(Collection entries)
========================

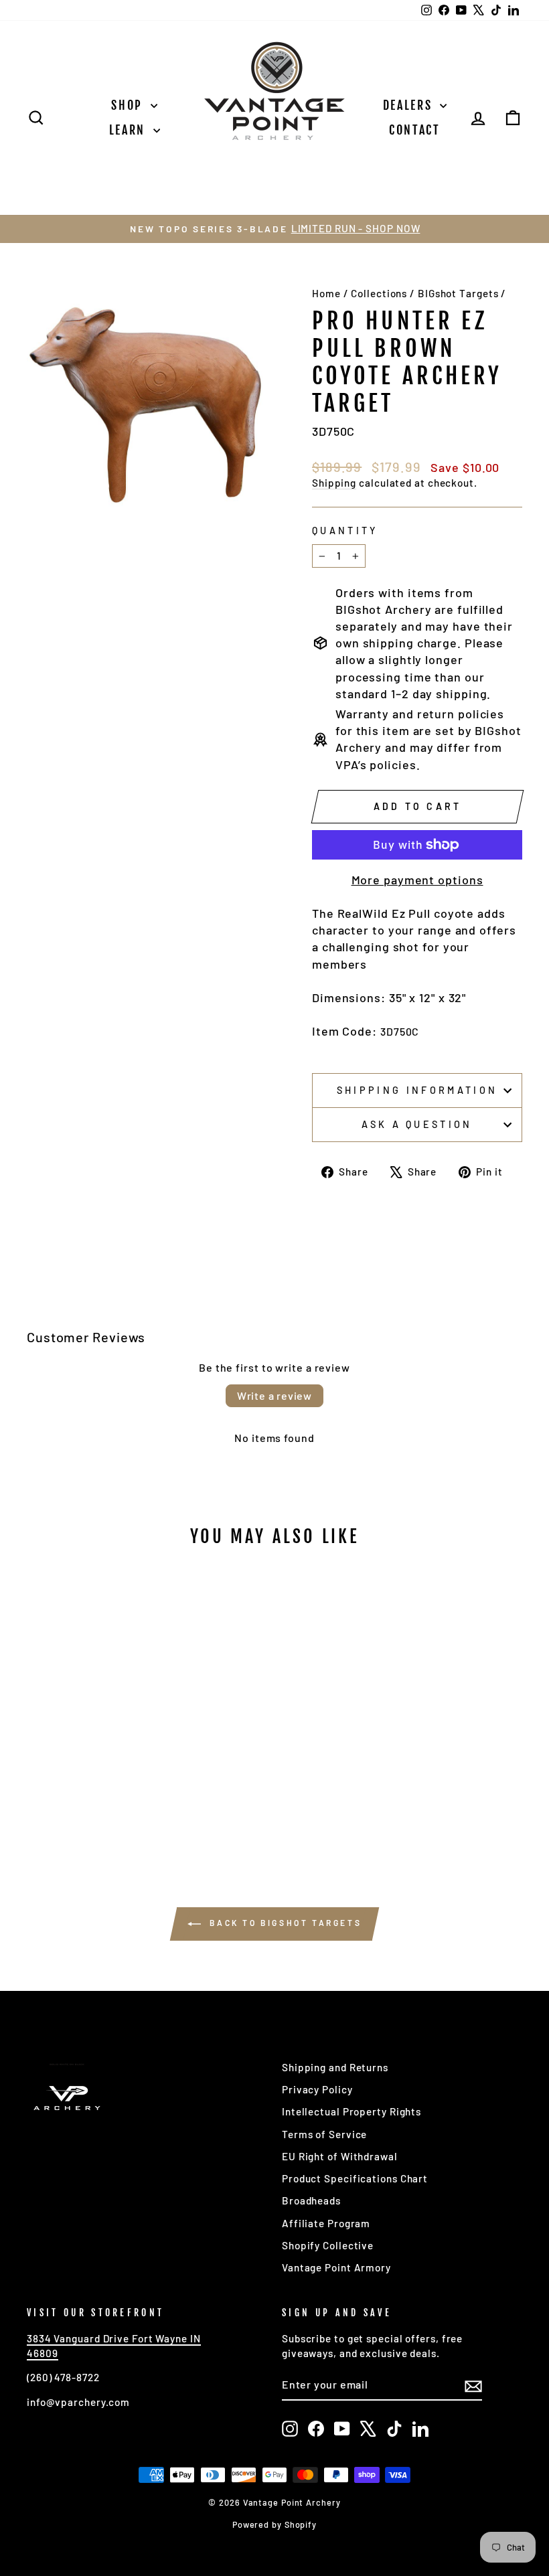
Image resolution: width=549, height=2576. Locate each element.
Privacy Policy (317, 2089)
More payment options (417, 879)
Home (326, 293)
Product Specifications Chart (355, 2178)
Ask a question (417, 1124)
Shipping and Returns (335, 2067)
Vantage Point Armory (336, 2267)
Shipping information (417, 1090)
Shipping (334, 483)
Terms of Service (324, 2134)
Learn (129, 130)
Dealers (410, 105)
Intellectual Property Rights (351, 2111)
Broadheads (311, 2200)
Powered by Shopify (274, 2524)
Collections (379, 293)
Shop (129, 105)
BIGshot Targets (458, 293)
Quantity (345, 530)
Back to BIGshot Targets (284, 1922)
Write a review (274, 1395)
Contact (415, 130)
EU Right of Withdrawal (340, 2156)
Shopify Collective (328, 2245)
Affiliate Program (326, 2223)
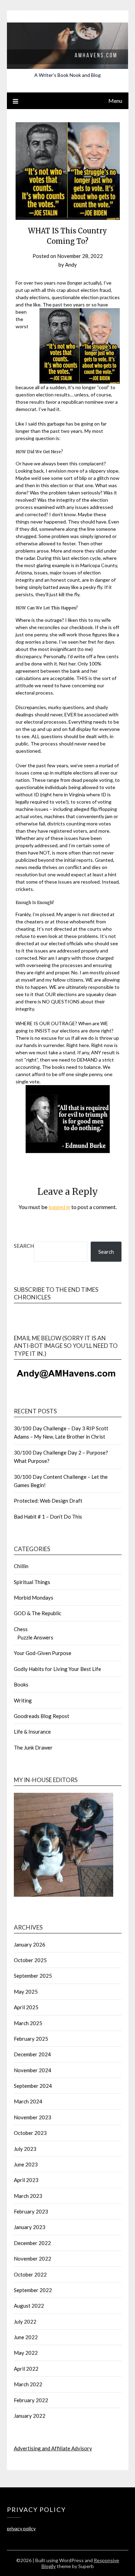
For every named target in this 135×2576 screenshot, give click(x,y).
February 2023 (31, 2211)
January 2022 (29, 2416)
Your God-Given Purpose (42, 1653)
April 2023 (26, 2180)
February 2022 (31, 2400)
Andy (71, 264)
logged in (59, 1207)
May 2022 (26, 2353)
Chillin (21, 1566)
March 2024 (28, 2101)
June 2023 (26, 2164)
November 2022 (32, 2258)
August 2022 (29, 2305)
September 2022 (33, 2290)
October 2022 (30, 2274)
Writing (23, 1700)
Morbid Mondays (33, 1597)
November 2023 (32, 2117)
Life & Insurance (32, 1731)
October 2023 (30, 2133)
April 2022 (26, 2368)
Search (24, 1246)
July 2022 (25, 2321)
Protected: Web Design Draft (48, 1500)
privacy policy (21, 2528)
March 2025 (28, 2023)
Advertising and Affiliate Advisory (53, 2448)
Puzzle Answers (35, 1637)
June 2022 (26, 2337)
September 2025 (33, 1976)
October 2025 (30, 1960)
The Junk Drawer (33, 1747)
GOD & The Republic (37, 1613)
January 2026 (29, 1944)
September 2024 (33, 2086)
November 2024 (32, 2070)
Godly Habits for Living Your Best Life (57, 1669)
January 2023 (29, 2227)
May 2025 (26, 1991)
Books (21, 1684)
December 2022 (32, 2243)
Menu (115, 100)
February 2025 (31, 2039)
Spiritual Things (32, 1582)
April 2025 (26, 2007)
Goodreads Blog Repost (41, 1716)
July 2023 (25, 2149)
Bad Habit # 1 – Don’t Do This (48, 1516)
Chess (21, 1629)
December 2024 (32, 2054)
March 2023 (28, 2196)
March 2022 (28, 2384)
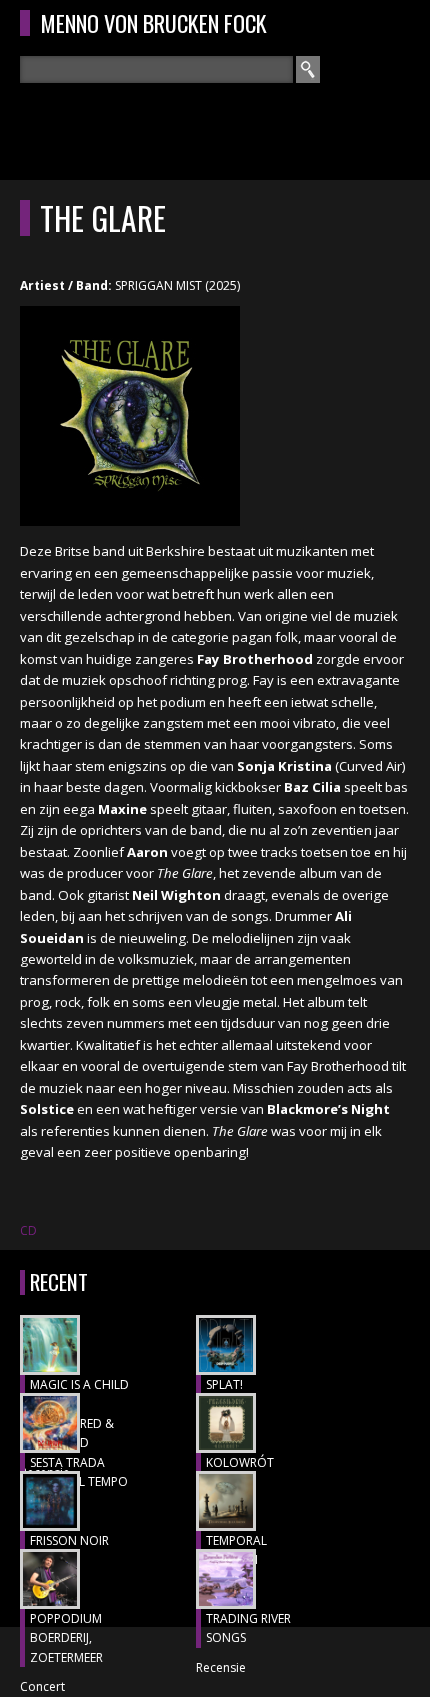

========================

• [Directions] Here the lines from the one with "January 2022 (29, 2416)" through the last line of the data above need to be repeated exactly, both included, and any picture omitted.

• [Result of the exercise]
January 2022 (29, 2416)
Your God-Given Purpose (42, 1653)
April 2023 (26, 2180)
February 2022 (31, 2400)
Andy (71, 264)
logged in (59, 1207)
May 2022 (26, 2353)
Chillin (21, 1566)
March 2024 (28, 2101)
June 2023 (26, 2164)
November 2022 (32, 2258)
August 2022 (29, 2305)
September 2022 (33, 2290)
October 2022 (30, 2274)
Writing (23, 1700)
Morbid Mondays (33, 1597)
November 2023 (32, 2117)
Life & Insurance (32, 1731)
October 2023 (30, 2133)
April 2022 (26, 2368)
Search (24, 1246)
July 2022 (25, 2321)
Protected: Web Design Draft (48, 1500)
privacy policy (21, 2528)
March 2025 (28, 2023)
Advertising and Affiliate Advisory (53, 2448)
Puzzle Answers (35, 1637)
June 2022 (26, 2337)
September 2025 (33, 1976)
October 2025 (30, 1960)
The Junk Drawer (33, 1747)
GOD & The Republic (37, 1613)
January 2026 (29, 1944)
September 2024 (33, 2086)
November 2024 (32, 2070)
Godly Habits for Living Your Best Life (57, 1669)
January 2023 (29, 2227)
May 2025 (26, 1991)
Books (21, 1684)
December 2022 (32, 2243)
Menu (115, 100)
February 2025 (31, 2039)
Spiritual Things (32, 1582)
April 2025 (26, 2007)
Goodreads Blog Repost (41, 1716)
July 2023 (25, 2149)
Bad Habit # 1 – Don’t Do This (48, 1516)
Chess (21, 1629)
December 2024 (32, 2054)
March 2023 (28, 2196)
March 2022 (28, 2384)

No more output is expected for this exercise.